Costs and Benefits to EU Member States of 2030 Climate and Energy Targets is based on analyses using the POLES-Enerdata model and presents an overview of the main European energy and climate policies: reduction of CO₂ emissions, development of renewable energies, and promotion of energy efficiency. The report looks forward to 2030 and beyond to evaluate possible targets and the goal of maintaining global temperature rise to 2°C. This publication was produced by Enerdata’s Global Energy Forecasting team, including the modelling and scenario analysis, within the framework of an external service contract to the UK’s Department of Energy and Climate Change.

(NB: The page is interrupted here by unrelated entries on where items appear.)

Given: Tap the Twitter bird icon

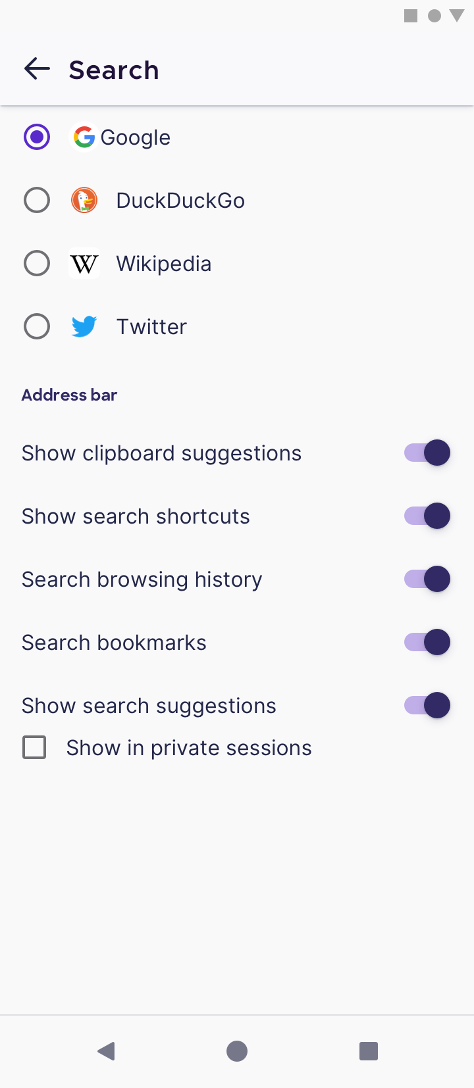Looking at the screenshot, I should tap(84, 326).
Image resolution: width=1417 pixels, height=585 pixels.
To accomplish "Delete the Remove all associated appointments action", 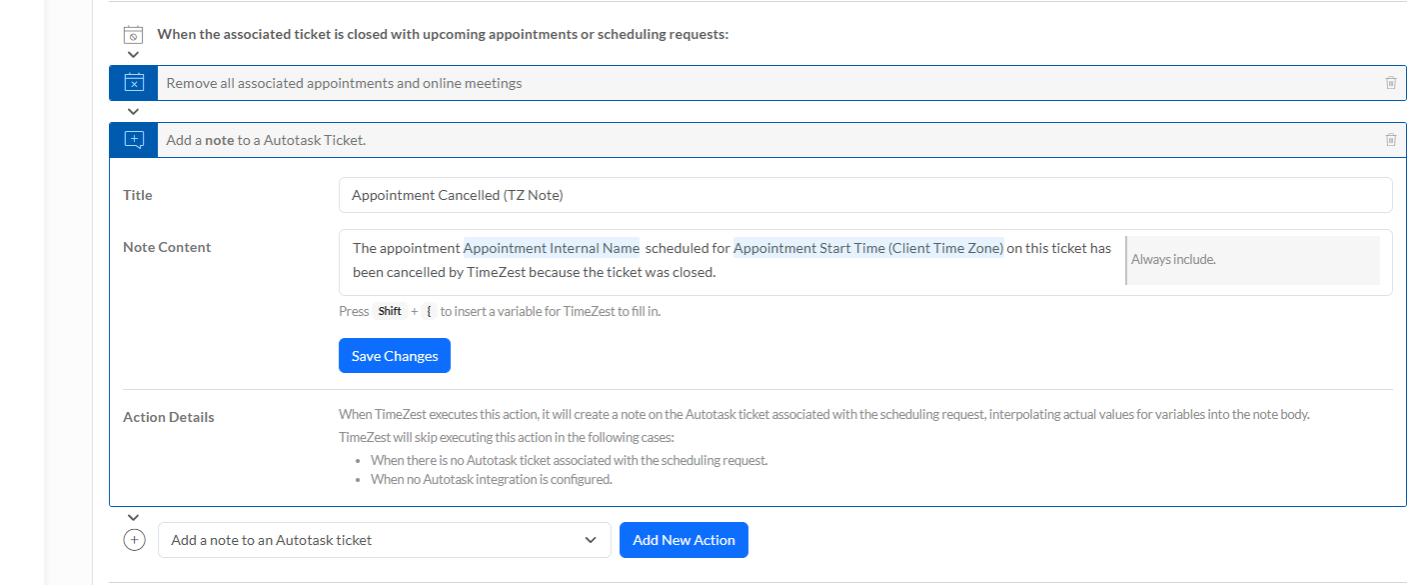I will point(1390,83).
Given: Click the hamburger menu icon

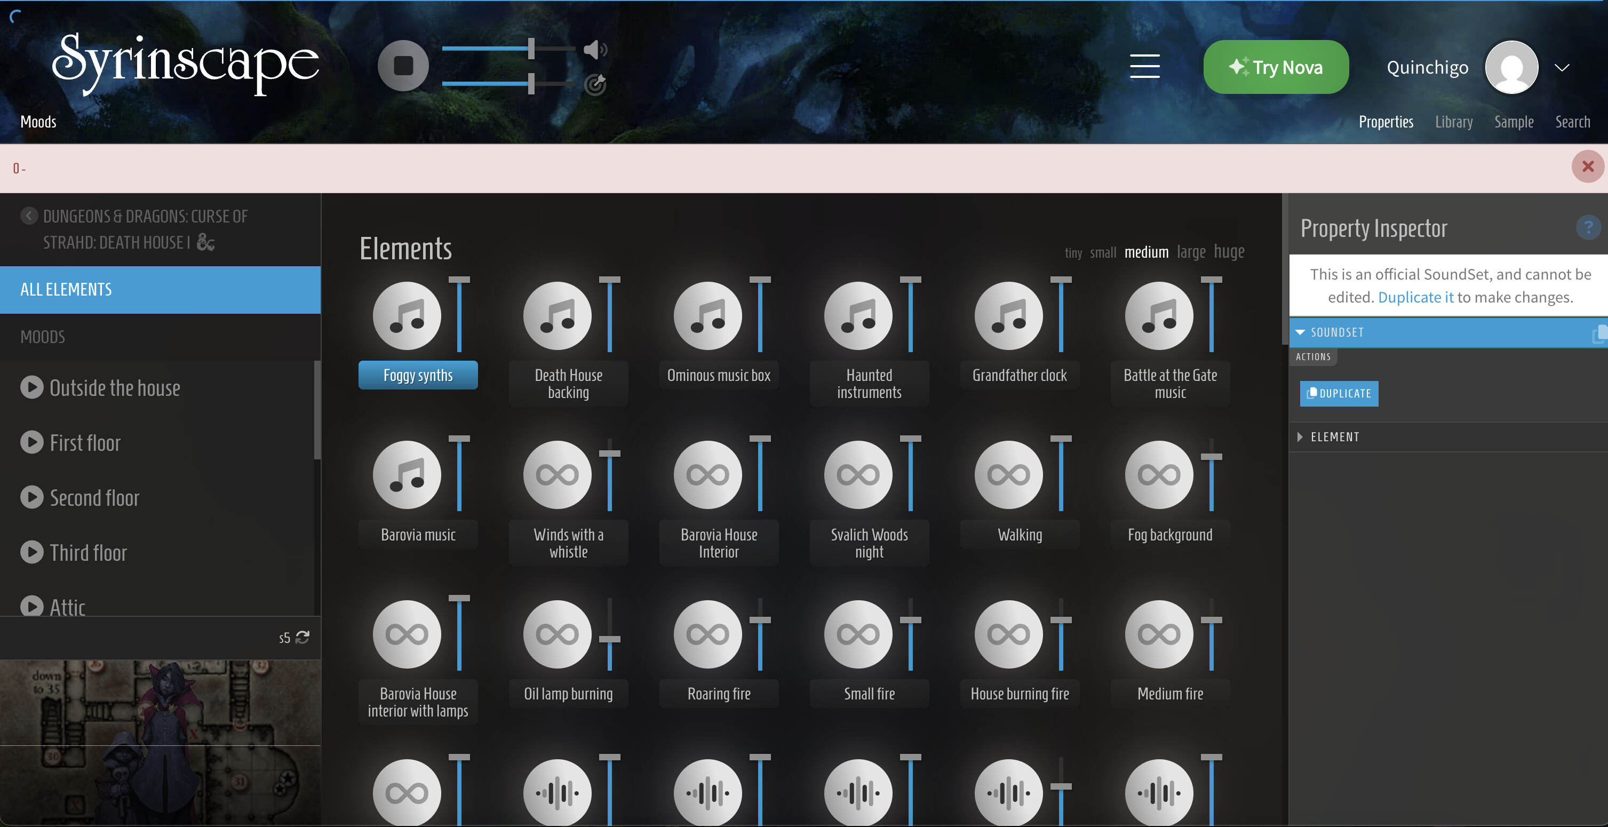Looking at the screenshot, I should point(1144,66).
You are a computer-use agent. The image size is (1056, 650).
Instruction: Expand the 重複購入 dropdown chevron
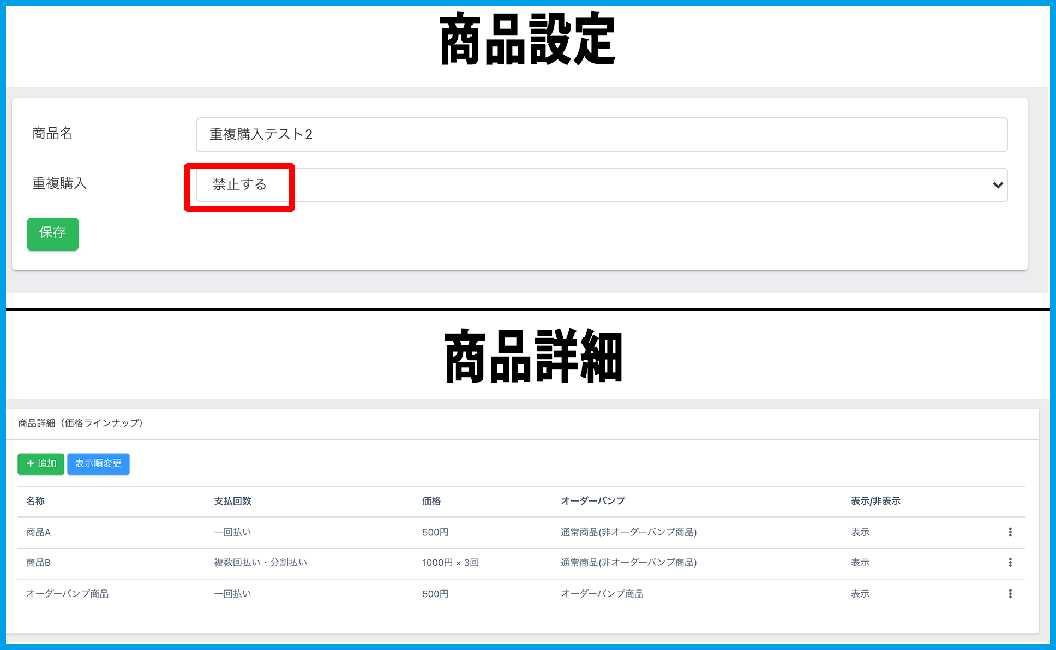998,185
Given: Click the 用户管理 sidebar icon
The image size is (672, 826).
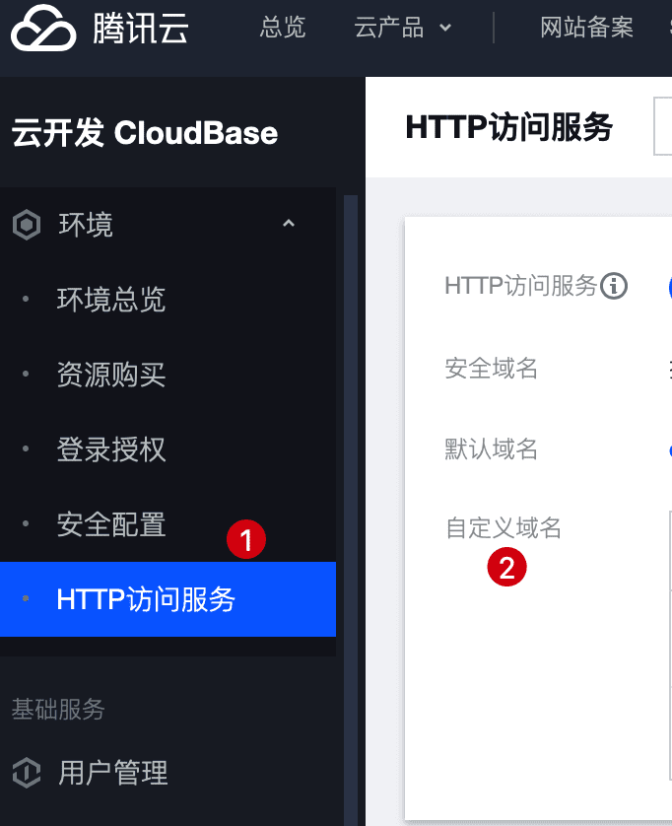Looking at the screenshot, I should 27,773.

This project looks ahead to 2030. To do this, scenarios were developed using the POLES-Enerdata model, a world energy-economy model that fully describes the energy system and associated GHG emissions. This report analyses the costs and benefits to all EU Member States under different scenarios of the level and type of EU targets defined within a 2030 climate and energy framework. Scenarios include progressively more stringent GHG targets in 2030 (40%, 50%, and 60% reductions compared to 1990), alternative assumptions on access to international credits (0%, 5% and 10% of 1990 emissions), the addition of RES burden shares by Member State, accelerated CCS commercial availability and reduced renewables learning rates. These are the sensitivities commissioned as part of this report; however, they are not a comprehensive range covering all possible outcomes that could arise in reality. What are the costs and benefits to Member States under different scenarios of the level and type of EU targets? The analysis assesses the benefits of different scenarios to improved air quality and health, diversity of energy supply, and reduced costs of meeting longer term emission reduction targets (notably the EU’s commitment to reduce emissions by 80-95% by 2050). Relying on more low-carbon, domestic, or diversified sources of energy can bring significant benefits not only for the environment, competitiveness and security of energy supply, but also in terms of economic growth, employment, regional development and innovation. This study quantifies some of these impacts on the energy system from changes induced via carbon pricing, and other measures, to reach different emissions reduction objectives.
The study introduces the policy setting for the EU 2030 framework and the scenario methodology used, provides overall EU28 and individual Member State results, and includes various graphs and tables of key findings.